● Tasks to perform
1. In the forum thread on recovering audio from mel spectrograms, what does one reply say they used in the past for the same task?
2. Pick up the forum thread on recovering audio from mel spectrograms after its last line and write what comes next.

Hi I’m trying to make an autoencoder for speech data. The network’s input and output are Mel spectrograms. How can I obtain the audio waveform from the generated mel spectrogram?
librosa.istft()
should also work, I think.
(from Wave-U-Net utils: https://github.com/f90/Wave-U-Net/blob/master/Utils.py)
As JuanFMontesinos said Librosa is a great and easy way of converting Mel-spectrograms.
I’ve also used WaveGlow in the past to do the same task, you can use the Nvidia implementation here
Here’s a small example using librosa.istft
from this FactorGAN implementation:
def spectrogramToAudioFile(magnitude, fftWindowSize, hopSize, phaseIterations=10, phase=None, length=None):
'''
Computes an audio signal from the given magnitude spectrogram, and optionally an initial phase.

● Data
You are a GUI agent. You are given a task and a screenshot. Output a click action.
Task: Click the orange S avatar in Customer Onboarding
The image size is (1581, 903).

● Written answers
1. WaveGlow, via the Nvidia implementation.

2.
Griffin-Lim is executed to recover/refine the given the phase from the magnitude spectrogram.
:param magnitude: Magnitudes to be converted to audio
:param fftWindowSize: Size of FFT window used to create magnitudes
:param hopSize: Hop size in frames used to create magnitudes
:param phaseIterations: Number of Griffin-Lim iterations to recover phase
:param phase: If given, starts ISTFT with this particular phase matrix
:param length: If given, audio signal is clipped/padded to this number of frames
:return:
'''
if phase is not None:
if phaseIterations > 0:
# Refine audio given initial phase with a number of iterations
return reconPhase(magnitude, fftWindowSize, hopSize, phaseIterations, phase, length)
# reconstructing the new complex matrix
stftMatrix = magnitude * np.exp(phase * 1j) # magnitude * e^(j*phase)
audio = librosa.istft(stftMatrix, hop_length=hopSize, length=length)
else:
audio = reconPhase(magnitude, fftWindowSize, hopSize, phaseIterations)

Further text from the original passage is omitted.